> _Task description_
Count the lines below that contain "computer". Answer with the number alone.

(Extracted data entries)

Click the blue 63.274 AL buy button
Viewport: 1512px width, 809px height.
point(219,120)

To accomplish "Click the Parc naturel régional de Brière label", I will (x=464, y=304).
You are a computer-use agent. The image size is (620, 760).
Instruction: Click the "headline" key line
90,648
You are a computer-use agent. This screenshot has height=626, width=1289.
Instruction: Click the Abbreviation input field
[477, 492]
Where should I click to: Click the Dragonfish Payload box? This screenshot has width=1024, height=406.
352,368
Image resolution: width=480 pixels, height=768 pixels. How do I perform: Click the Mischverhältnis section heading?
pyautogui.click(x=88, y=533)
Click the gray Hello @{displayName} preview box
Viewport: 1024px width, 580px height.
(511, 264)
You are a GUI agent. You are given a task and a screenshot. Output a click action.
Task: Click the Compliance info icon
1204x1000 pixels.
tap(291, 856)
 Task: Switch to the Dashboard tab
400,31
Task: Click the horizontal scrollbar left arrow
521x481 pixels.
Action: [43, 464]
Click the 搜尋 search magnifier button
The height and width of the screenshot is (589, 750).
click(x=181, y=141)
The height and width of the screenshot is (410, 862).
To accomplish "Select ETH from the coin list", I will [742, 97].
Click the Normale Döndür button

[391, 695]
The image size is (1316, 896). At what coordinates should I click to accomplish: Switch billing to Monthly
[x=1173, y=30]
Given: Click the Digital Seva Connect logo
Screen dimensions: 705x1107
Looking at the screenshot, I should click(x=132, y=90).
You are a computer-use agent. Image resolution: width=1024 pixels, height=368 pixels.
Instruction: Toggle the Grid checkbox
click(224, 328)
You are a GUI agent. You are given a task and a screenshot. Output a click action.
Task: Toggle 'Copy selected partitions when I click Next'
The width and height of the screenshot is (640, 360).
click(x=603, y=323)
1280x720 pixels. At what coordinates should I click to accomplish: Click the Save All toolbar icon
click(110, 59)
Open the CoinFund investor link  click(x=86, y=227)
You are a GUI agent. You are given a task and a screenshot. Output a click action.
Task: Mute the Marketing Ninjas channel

> _Answer section_
3